**What to work on**.
Please translate this sentence from the extract on linked lists and running time into Spanish: "Remember that Big-Oh notation is used to describe “proportional to” relationships, and so we write that this operation takes time O(n − i)."
— Begin Extract —
4.4 Linked Lists and Running Time

To wrap up the discussion of linked lists, we return to our original motivation to studying linked lists: improving the efficiency of some of the basic list operations.

We have already discussed the running time of three operations of array-based lists:

Looking up an element of the list by its index (e.g., lst[i]) takes constant time, i.e., is independent of the length of the list, or even which index we’re looking up. In the language of Big-Oh notation, we write O(1) to represent this time.
Inserting or removing an element at index i (0 ≤ i < n) in a list of length n takes time proportional to n − i, which is the number of list elements that need to be shifted when this operation occurs. Remember that Big-Oh notation is used to describe “proportional to” relationships, and so we write that this operation takes time O(n − i).

In particular, if we only consider inserting/removing at the front of an array-based list (so i = 0), this takes time linear in the length of the list: O(n). On the other hand, if we only consider inserting/removing at the end of such a list (i = n), this is a constant time operation: O(1). You might note that mathematically, n − i = 0 if i = n. However, every operation takes at least one step to run, and so there’s an implicit "max(1, ___)" whenever we write a Big-Oh expression to capture the fact that the running time can’t drop below 1.
— End Extract —
— Begin Rows —
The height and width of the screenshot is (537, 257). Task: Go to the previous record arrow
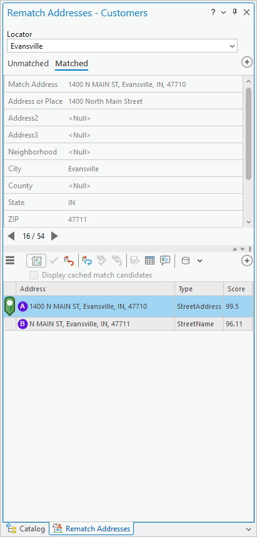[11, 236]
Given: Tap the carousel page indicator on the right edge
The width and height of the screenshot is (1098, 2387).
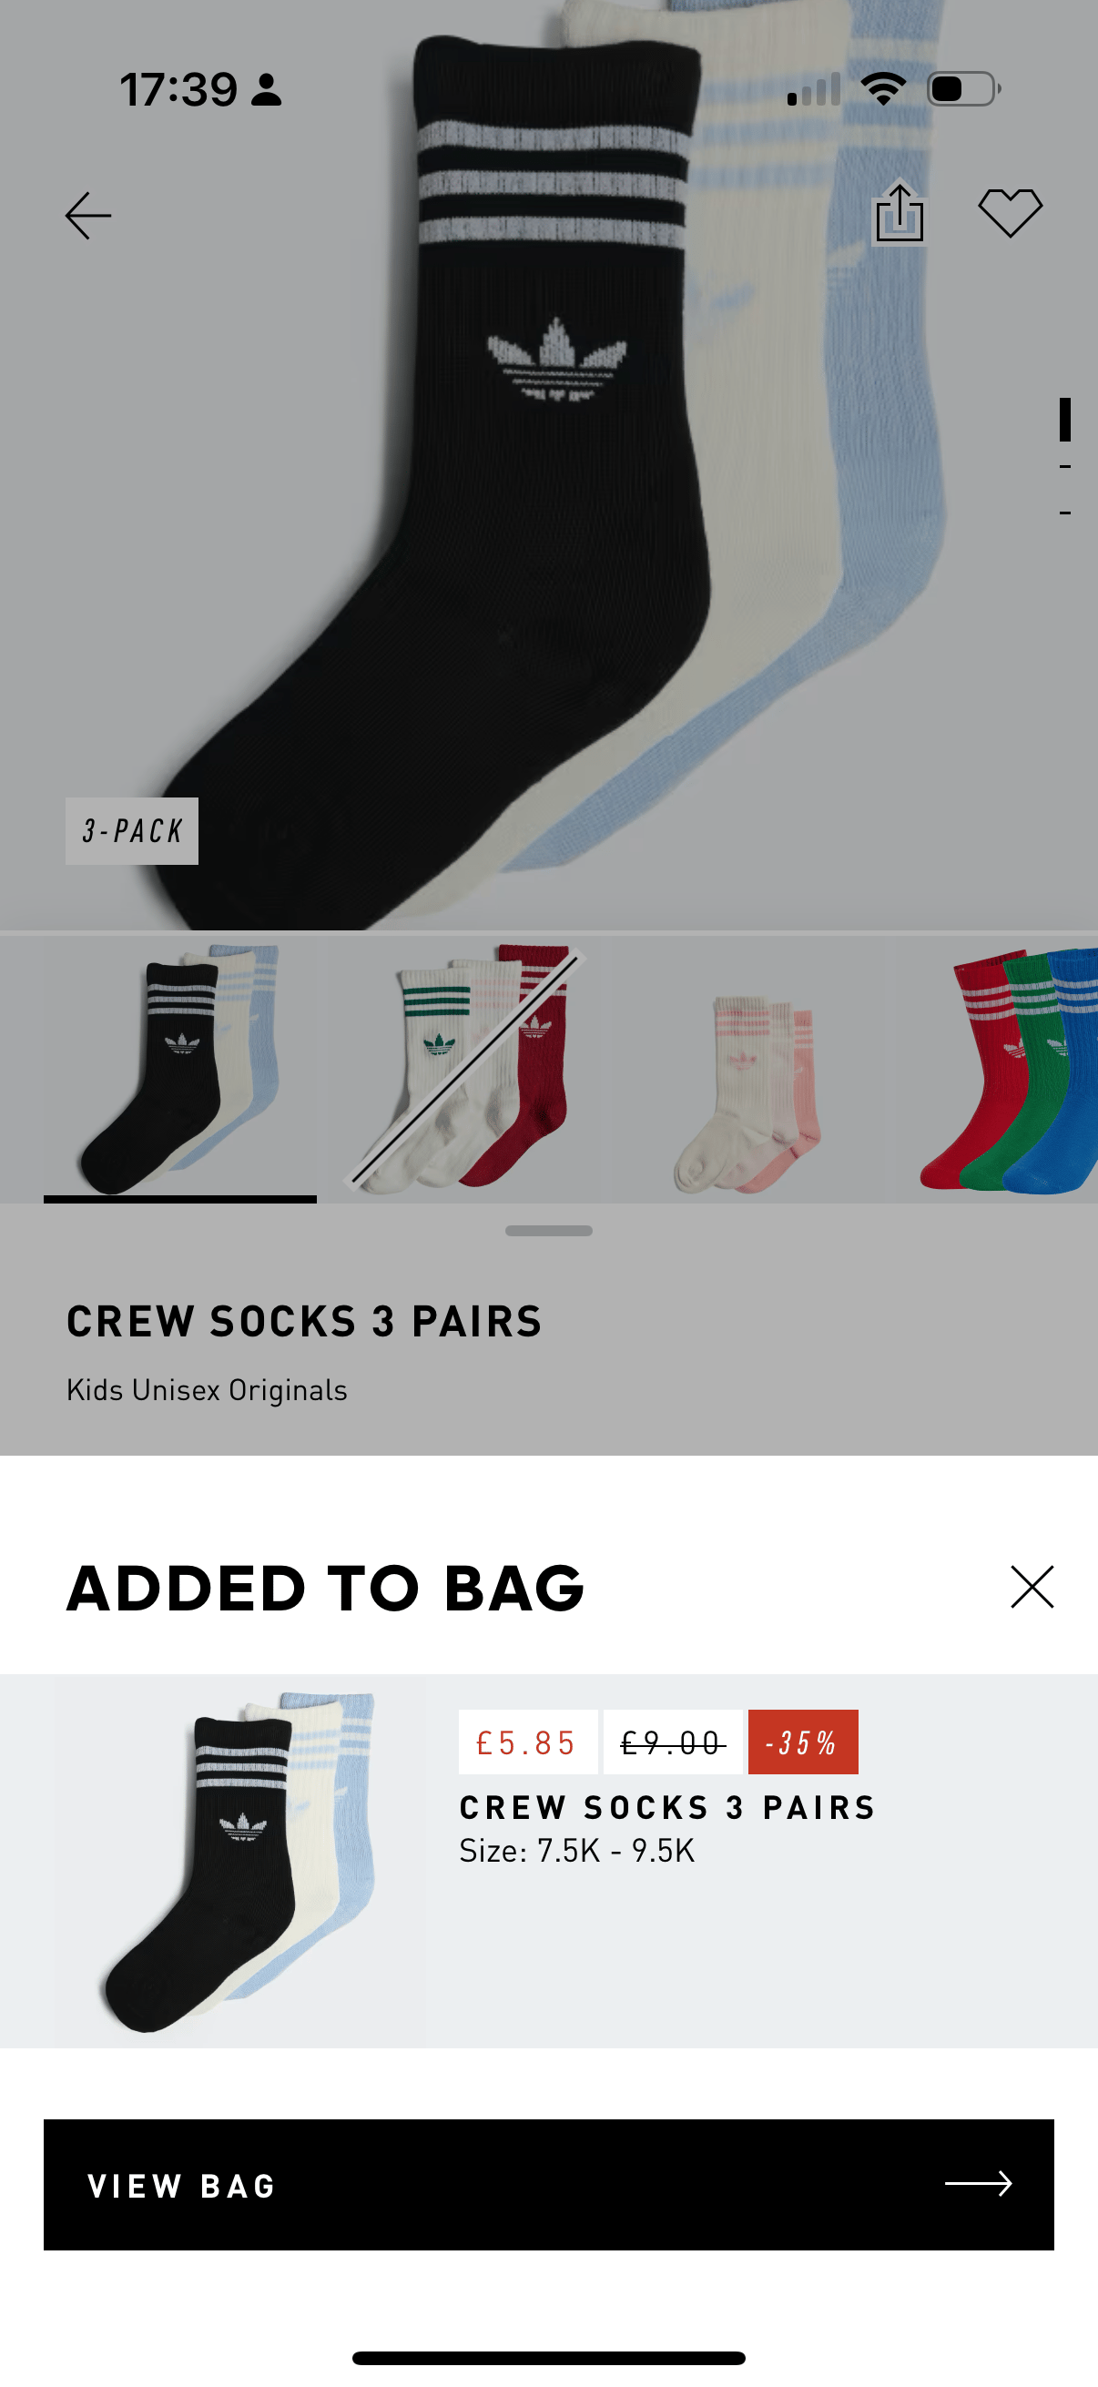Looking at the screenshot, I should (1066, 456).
— End Rows —
**Problem solution**.
Recuerda que la notación O grande se usa para describir relaciones de tipo «proporcional a», y por eso escribimos que esta operación tarda un tiempo O(n − i).